* **What is being asked**
Give back the line that contains "1417x840 pixels." and every following line, exactly as they appear, through the end of the data.

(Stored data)

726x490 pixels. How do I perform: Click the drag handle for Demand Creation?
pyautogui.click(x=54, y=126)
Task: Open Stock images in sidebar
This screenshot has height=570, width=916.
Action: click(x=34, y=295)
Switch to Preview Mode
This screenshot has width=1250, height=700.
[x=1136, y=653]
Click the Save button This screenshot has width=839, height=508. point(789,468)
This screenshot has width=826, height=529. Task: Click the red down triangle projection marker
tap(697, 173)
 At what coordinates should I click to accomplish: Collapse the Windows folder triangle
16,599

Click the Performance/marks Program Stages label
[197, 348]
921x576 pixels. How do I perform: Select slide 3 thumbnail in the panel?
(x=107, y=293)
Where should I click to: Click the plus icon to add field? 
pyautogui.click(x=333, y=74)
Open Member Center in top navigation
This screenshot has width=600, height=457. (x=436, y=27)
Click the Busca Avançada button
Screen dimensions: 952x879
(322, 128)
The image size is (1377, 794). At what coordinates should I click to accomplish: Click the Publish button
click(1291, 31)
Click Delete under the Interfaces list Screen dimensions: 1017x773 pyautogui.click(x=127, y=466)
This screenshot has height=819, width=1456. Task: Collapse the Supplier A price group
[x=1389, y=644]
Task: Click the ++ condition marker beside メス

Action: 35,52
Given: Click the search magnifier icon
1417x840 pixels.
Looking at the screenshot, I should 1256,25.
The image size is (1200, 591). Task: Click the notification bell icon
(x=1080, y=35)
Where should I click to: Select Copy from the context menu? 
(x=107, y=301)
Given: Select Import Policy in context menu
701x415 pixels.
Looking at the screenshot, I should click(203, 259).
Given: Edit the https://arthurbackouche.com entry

* **Reply to the task**
1417x840 pixels.
Looking at the screenshot, I should 1256,25.
The image size is (1200, 591). Task: Click the notification bell icon
(x=1080, y=35)
Where should I click to: Select Copy from the context menu? 
(x=107, y=301)
Given: Select Import Policy in context menu
701x415 pixels.
Looking at the screenshot, I should click(203, 259).
Given: Edit the https://arthurbackouche.com entry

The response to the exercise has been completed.